Esta vez su agresor le ocluye la nariz, lo que le obliga a mantener la boca abierta. Derramo en su interior el contenido de mi cántaro: aceite para candil, oscuro y espeso. Se convulsiona como a las puertas de la agonía, con los ojos desencajados. El líquido rebosa de los labios y se vierte sobre su mentón y su cuello.
Su cuerpo reacciona. Comienza a vomitar, en un intento desesperado por liberar espacio para el aire en la garganta. A la primera arcada, sus asaltantes lo voltean hasta dejarlo cabeza abajo.

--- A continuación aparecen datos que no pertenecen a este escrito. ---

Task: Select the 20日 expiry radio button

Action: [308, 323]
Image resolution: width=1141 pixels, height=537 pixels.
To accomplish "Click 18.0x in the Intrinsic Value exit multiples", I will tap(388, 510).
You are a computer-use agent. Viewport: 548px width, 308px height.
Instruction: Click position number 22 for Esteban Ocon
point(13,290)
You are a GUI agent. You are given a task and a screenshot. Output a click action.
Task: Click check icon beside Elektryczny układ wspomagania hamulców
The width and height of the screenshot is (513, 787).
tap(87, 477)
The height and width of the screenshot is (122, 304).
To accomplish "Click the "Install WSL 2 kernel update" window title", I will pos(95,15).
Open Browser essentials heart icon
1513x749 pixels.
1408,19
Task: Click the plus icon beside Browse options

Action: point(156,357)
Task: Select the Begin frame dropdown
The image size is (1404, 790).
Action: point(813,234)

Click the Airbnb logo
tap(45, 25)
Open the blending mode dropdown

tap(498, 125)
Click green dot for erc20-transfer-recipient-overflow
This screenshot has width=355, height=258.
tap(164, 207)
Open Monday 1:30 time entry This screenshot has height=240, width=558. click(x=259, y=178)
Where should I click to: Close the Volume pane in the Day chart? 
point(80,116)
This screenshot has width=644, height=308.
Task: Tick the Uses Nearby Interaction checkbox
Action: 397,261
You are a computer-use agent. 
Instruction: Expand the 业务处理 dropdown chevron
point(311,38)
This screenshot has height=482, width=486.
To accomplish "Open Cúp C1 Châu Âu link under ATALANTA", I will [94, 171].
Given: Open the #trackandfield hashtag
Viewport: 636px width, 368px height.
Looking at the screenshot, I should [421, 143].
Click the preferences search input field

Antes de que recupere el aliento, indico que lo devuelvan a su posición inicial y coloco otra vez la vasija sobre su rostro.
—No, señor, basta, te lo ruego —solloza—. Te diré lo que quieres saber.
Me detengo.
—¿De modo que sí sabes lo que hay en esos barcos?
—Trigo. Es sólo trigo. Trigo.
—¿Y cuál es su procedencia?
Gimotea como un niño en pañales.
—Los depósitos —revela—. Los depósitos del patriarca.